## Exercise requirements
Could you please retype all of the data below exactly?

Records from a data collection
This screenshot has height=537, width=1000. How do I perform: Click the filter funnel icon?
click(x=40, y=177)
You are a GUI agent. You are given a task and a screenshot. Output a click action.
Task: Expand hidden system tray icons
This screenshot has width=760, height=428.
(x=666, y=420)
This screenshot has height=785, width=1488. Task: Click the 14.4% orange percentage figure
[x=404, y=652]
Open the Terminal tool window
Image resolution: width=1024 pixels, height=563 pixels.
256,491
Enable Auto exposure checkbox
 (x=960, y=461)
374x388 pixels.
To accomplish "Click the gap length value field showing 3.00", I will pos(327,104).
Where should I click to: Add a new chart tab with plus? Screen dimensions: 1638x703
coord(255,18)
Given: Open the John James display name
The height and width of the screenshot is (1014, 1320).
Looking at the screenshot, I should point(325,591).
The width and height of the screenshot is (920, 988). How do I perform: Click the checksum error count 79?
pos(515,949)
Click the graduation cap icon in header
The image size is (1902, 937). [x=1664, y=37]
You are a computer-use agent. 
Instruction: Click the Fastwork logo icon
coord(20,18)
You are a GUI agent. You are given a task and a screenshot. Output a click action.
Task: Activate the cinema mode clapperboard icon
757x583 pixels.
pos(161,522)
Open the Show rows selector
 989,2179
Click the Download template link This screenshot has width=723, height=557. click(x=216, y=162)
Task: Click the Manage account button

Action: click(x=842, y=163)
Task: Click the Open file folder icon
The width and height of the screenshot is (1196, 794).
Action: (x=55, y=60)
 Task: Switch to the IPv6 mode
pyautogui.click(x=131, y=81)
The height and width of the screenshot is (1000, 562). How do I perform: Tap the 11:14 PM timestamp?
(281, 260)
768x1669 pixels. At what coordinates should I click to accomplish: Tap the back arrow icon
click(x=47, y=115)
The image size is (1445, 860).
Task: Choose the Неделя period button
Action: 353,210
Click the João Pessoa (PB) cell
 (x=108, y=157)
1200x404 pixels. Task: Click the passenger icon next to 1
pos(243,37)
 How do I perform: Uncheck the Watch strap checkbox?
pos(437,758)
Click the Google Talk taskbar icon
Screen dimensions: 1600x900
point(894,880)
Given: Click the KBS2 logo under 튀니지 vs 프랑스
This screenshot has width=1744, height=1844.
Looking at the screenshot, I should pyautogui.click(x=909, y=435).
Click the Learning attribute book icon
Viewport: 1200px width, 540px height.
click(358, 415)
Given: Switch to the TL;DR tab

## Exercise solution
This screenshot has height=537, width=1000. How do I perform: Click the filter funnel icon?
click(x=40, y=177)
You are a GUI agent. You are given a task and a screenshot. Output a click action.
Task: Expand hidden system tray icons
This screenshot has width=760, height=428.
(x=666, y=420)
This screenshot has height=785, width=1488. Task: Click the 14.4% orange percentage figure
[x=404, y=652]
Open the Terminal tool window
Image resolution: width=1024 pixels, height=563 pixels.
256,491
Enable Auto exposure checkbox
 (x=960, y=461)
374x388 pixels.
To accomplish "Click the gap length value field showing 3.00", I will pos(327,104).
Where should I click to: Add a new chart tab with plus? Screen dimensions: 1638x703
coord(255,18)
Given: Open the John James display name
The height and width of the screenshot is (1014, 1320).
Looking at the screenshot, I should point(325,591).
The width and height of the screenshot is (920, 988). How do I perform: Click the checksum error count 79?
pos(515,949)
Click the graduation cap icon in header
The image size is (1902, 937). [x=1664, y=37]
You are a computer-use agent. 
Instruction: Click the Fastwork logo icon
coord(20,18)
You are a GUI agent. You are given a task and a screenshot. Output a click action.
Task: Activate the cinema mode clapperboard icon
757x583 pixels.
pos(161,522)
Open the Show rows selector
 989,2179
Click the Download template link This screenshot has width=723, height=557. click(x=216, y=162)
Task: Click the Manage account button

Action: click(x=842, y=163)
Task: Click the Open file folder icon
The width and height of the screenshot is (1196, 794).
Action: (x=55, y=60)
 Task: Switch to the IPv6 mode
pyautogui.click(x=131, y=81)
The height and width of the screenshot is (1000, 562). How do I perform: Tap the 11:14 PM timestamp?
(281, 260)
768x1669 pixels. At what coordinates should I click to accomplish: Tap the back arrow icon
click(x=47, y=115)
The image size is (1445, 860).
Task: Choose the Неделя period button
Action: 353,210
Click the João Pessoa (PB) cell
 (x=108, y=157)
1200x404 pixels. Task: Click the passenger icon next to 1
pos(243,37)
 How do I perform: Uncheck the Watch strap checkbox?
pos(437,758)
Click the Google Talk taskbar icon
Screen dimensions: 1600x900
point(894,880)
Given: Click the KBS2 logo under 튀니지 vs 프랑스
This screenshot has width=1744, height=1844.
Looking at the screenshot, I should pyautogui.click(x=909, y=435).
Click the Learning attribute book icon
Viewport: 1200px width, 540px height.
click(358, 415)
Given: Switch to the TL;DR tab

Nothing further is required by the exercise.